Ms. Blackburn is sending a different message. “Real conservative leadership,” promises a palm card for her campaign. “No compromise, no apologies.”

Representative Steve Cohen, a Democrat from Memphis, questioned whether Tennessee voters would embrace a candidate in that mold over someone with a middle-of-the-road, business-friendly image.

“We’ve never had a politician on that level of anybody that’s been kind of mocked for their antediluvian ways,” he said.

Ms. Blackburn suggested that people in Tennessee needed to get accustomed to the idea of being represented in the Senate by a woman.
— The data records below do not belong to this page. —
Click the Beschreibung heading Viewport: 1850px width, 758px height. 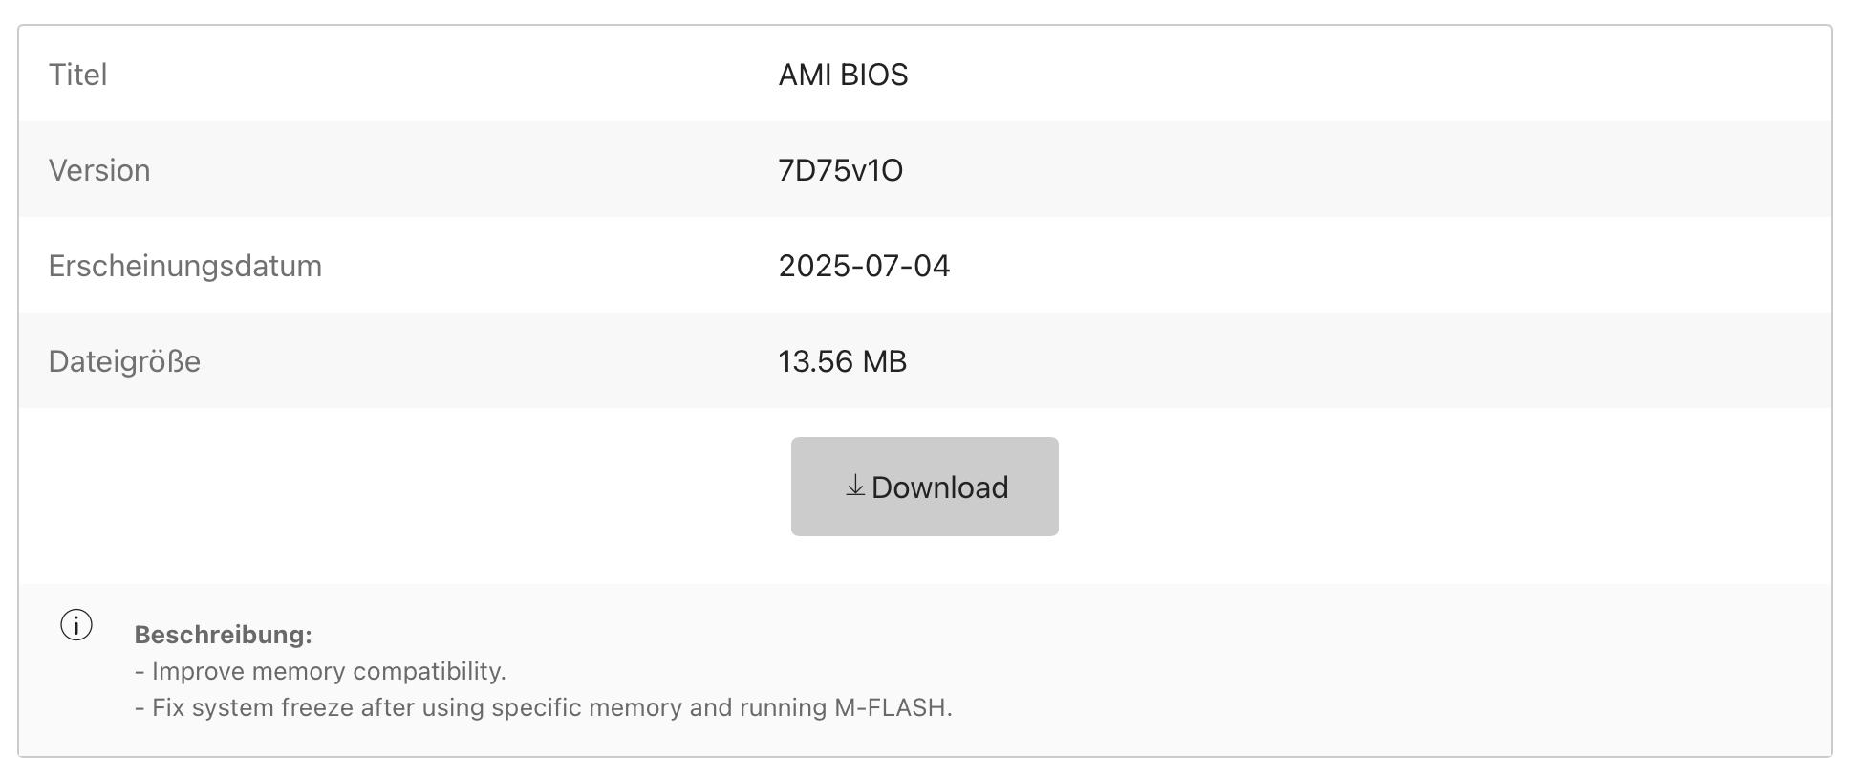223,635
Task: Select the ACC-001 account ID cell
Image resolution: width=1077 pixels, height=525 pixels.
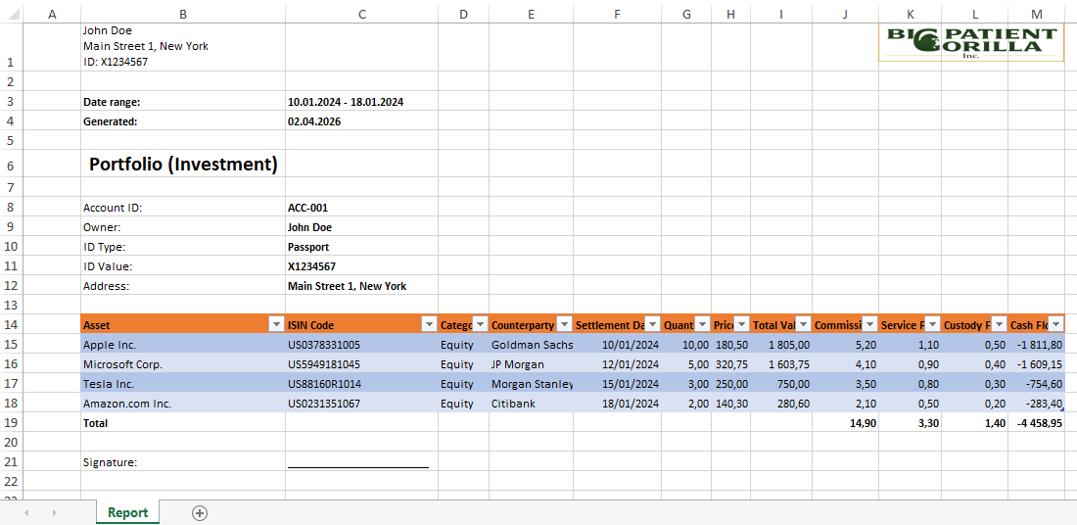Action: (x=361, y=208)
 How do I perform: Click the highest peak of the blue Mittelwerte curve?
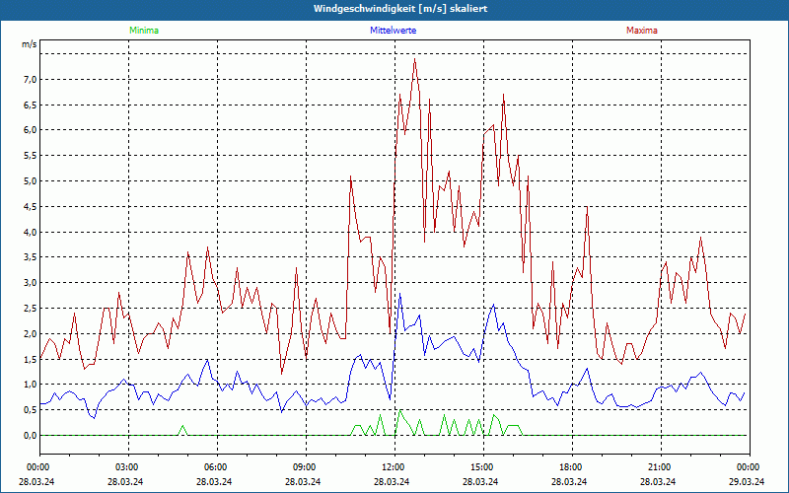399,295
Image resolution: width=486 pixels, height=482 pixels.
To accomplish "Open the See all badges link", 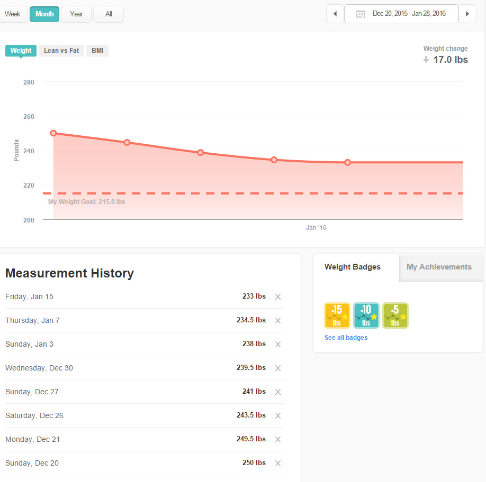I will 346,337.
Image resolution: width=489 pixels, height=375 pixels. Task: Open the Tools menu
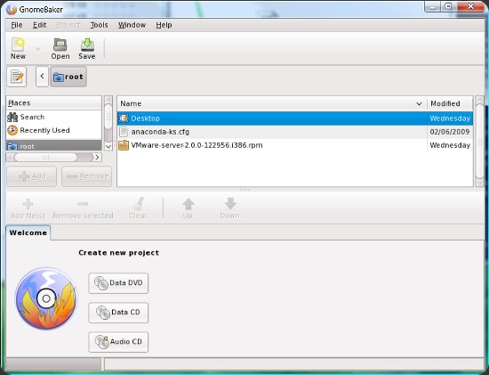pos(100,25)
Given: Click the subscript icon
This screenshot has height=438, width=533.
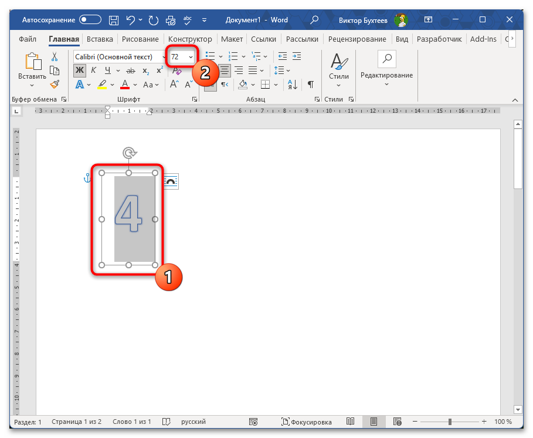Looking at the screenshot, I should click(145, 70).
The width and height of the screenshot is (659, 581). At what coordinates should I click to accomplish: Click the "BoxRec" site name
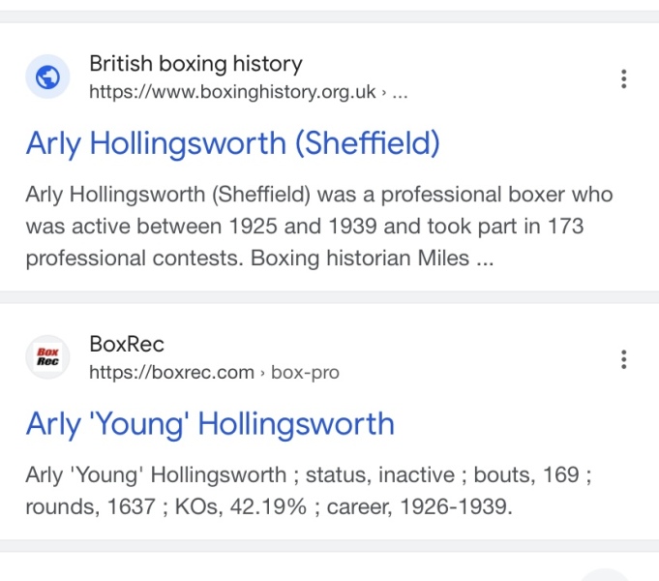click(127, 344)
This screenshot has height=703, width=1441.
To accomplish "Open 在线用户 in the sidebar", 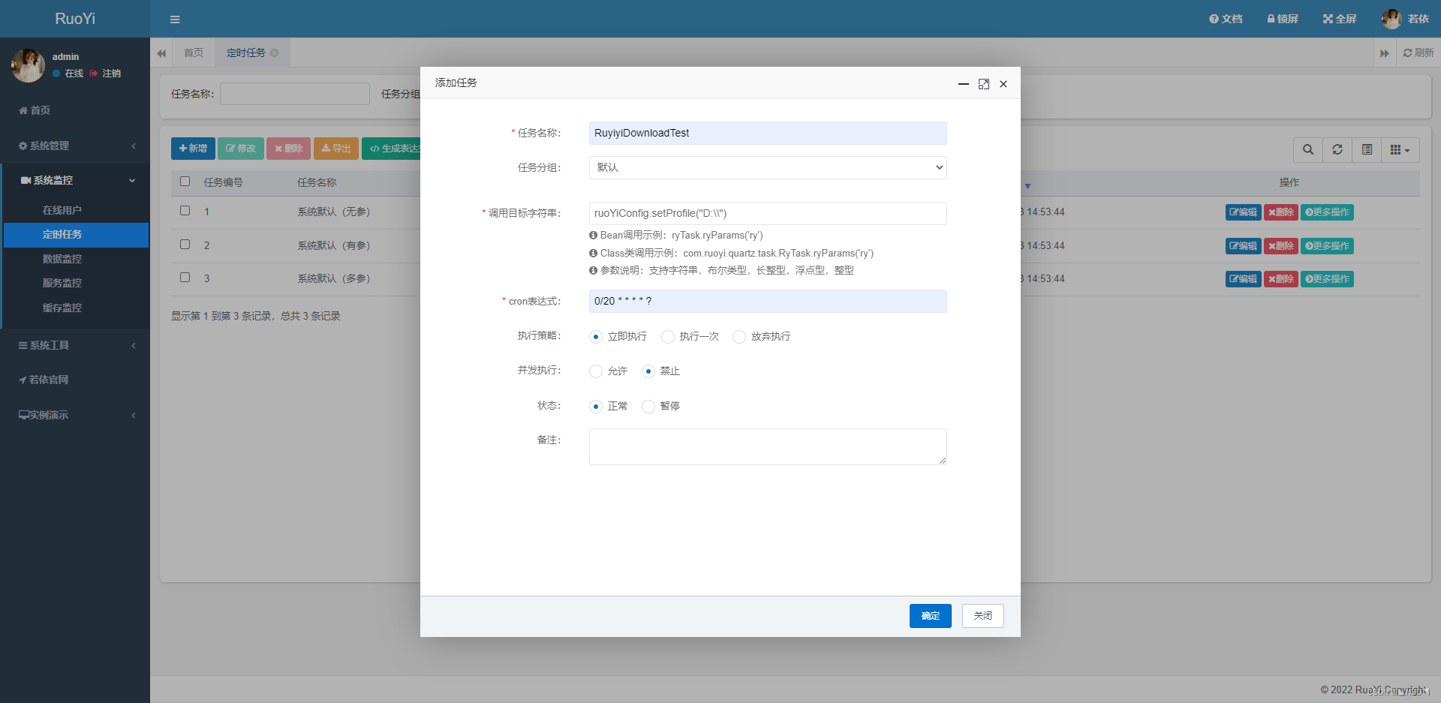I will (x=62, y=210).
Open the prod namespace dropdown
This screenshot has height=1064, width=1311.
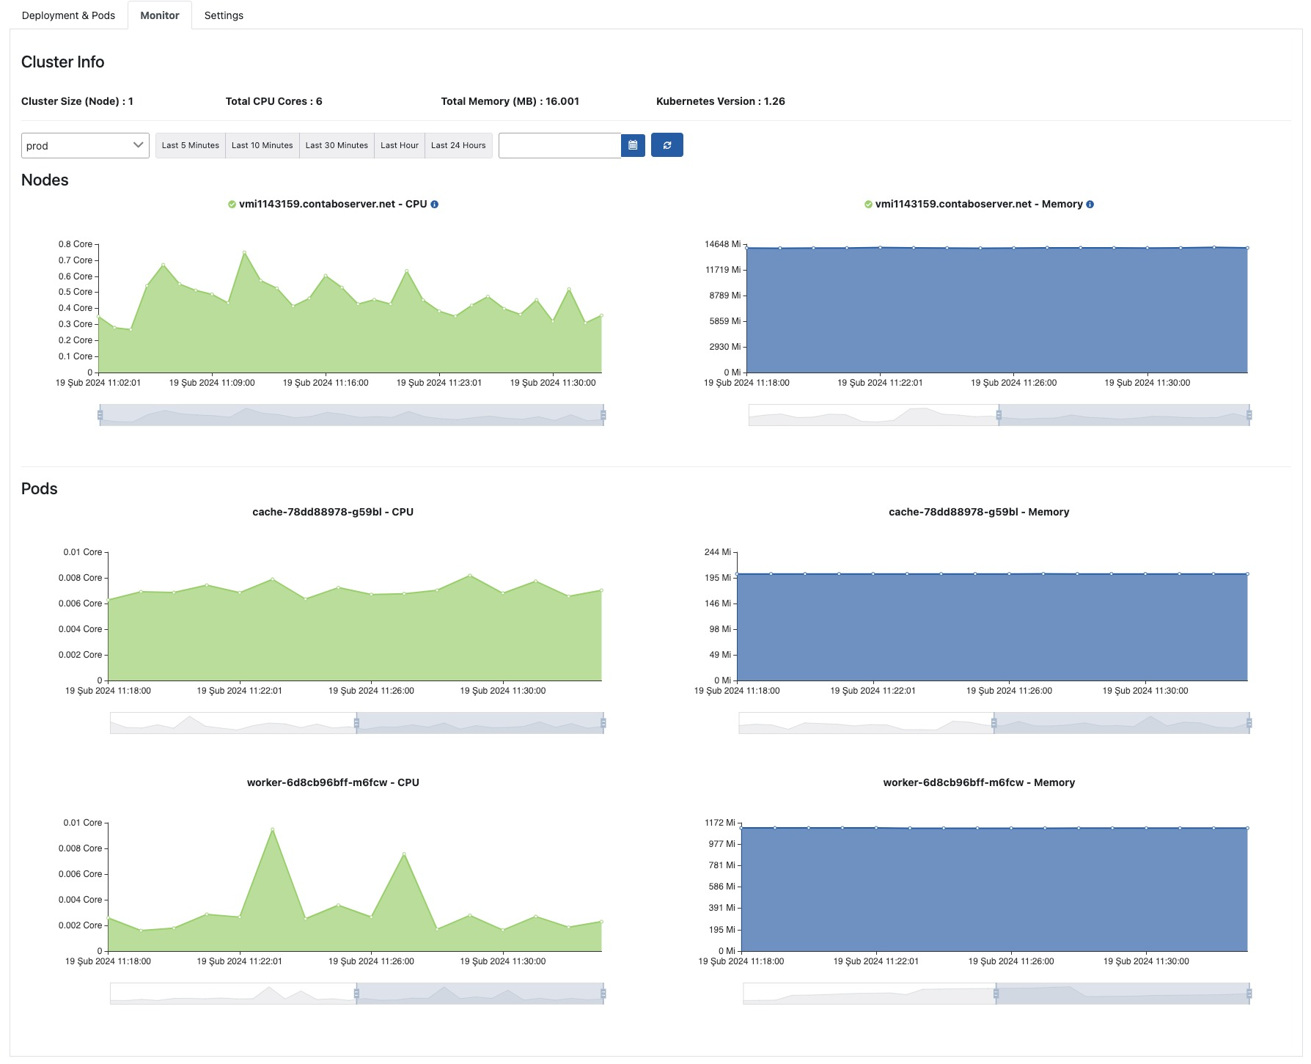click(85, 145)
“This is one of the things that you’ll hear people talk about from time to time, because Tennessee’s never had a female senator,” she said. “So it is going to be a little bit different, if you will. An approach will be different.”

Then there is the unresolved question of just how much Ms. Blackburn will be able to exploit Mr. Bredesen’s party affiliation — even if Mr. Bredesen himself is not eager to dwell on it.

Voters may have fond memories of Mr. Bredesen as governor, but will they want to help expand the ranks of the Senate Democratic caucus? Mr. Schumer personally courted Mr. Bredesen to run.

“You can’t talk one way at home and go to D.C. and support Chuck Schumer and expect that to be what the people of this state want,” Ms. Blackburn told the crowd in Murfreesboro. “And let me tell you something: Chuck Schumer as majority leader would be an absolute disaster.”

Mr. Bredesen scoffed at the idea that he would fall in line with Mr. Schumer, noting that he has a history of breaking with his party, including over the Affordable Care Act, which he roundly criticized.

“I’ve got a pretty good reputation as somebody who does not toe the party line on everything, which I think will help get through that,” Mr. Bredesen said of his opponent’s line of attack. “I’ve certainly made no commitments to be supportive of Chuck Schumer or anything else.”